No setor agropecuário, o acordo prevê a entrada de gado vivo dos Estados Unidos, a liberação de carne de aves em até um ano, o fim de restrições ao uso de termos queijeiros e a simplificação de trâmites para carne bovina, suína, menudências e lácteos. O jornal alerta que essas medidas podem reduzir drasticamente a competitividade de pequenas e médias indústrias alimentares argentinas, pressionadas por uma cadeia agroindustrial norte-americana marcada por alto nível de subsídios e tecnologia.

Minerais estratégicos, normas ambientais, trabalho e dados

A Argentina também ratificou obrigações trabalhistas internacionais e adotará proibição à importação de bens produzidos com trabalho forçado. Em matéria ambiental, comprometeu-se a combater a extração ilegal de madeira e aplicar integralmente o acordo da OMC sobre subsídios à pesca.

Outro ponto crucial é a cooperação em minerais críticos — como lítio e cobre — considerados estratégicos para a segurança energética dos Estados Unidos. Para o Página12, isso coloca sob supervisão externa um dos setores nos quais a Argentina possui maior relevância global.

No campo digital, Buenos Aires reconhecerá os Estados Unidos como jurisdição adequada para transferência de dados pessoais e aceitará assinaturas eletrônicas validadas por legislação norte-americana. A medida, segundo o jornal, amplia a influência de Washington sobre fluxos de informação sensível e pode gerar choques com normas mais rigorosas, como as europeias.

Consequências estruturais

Embora o governo argentino apresente o acordo como marco histórico, o Página12 sustenta que os principais benefícios imediatos recaem sobre a economia norte-americana: maior acesso a setores industriais e tecnológicos argentinos, ampliação de influência regulatória, abertura reforçada do mercado de alimentos e posição dominante em cadeias estratégicas de valor.

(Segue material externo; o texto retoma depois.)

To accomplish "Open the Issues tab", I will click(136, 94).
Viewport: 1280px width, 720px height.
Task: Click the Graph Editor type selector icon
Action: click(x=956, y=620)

Para a Argentina, possíveis vantagens — como previsibilidade jurídica e eventual atração de investimentos — dependerão da implementação futura das medidas. Segundo o jornal, o risco é que o país aprofunde uma dependência política e econômica que já se manifesta, de forma explícita, no diagnóstico que marcou a capa desta sexta-feira: “Argentina vive seu momento de maior subordinação aos EUA”.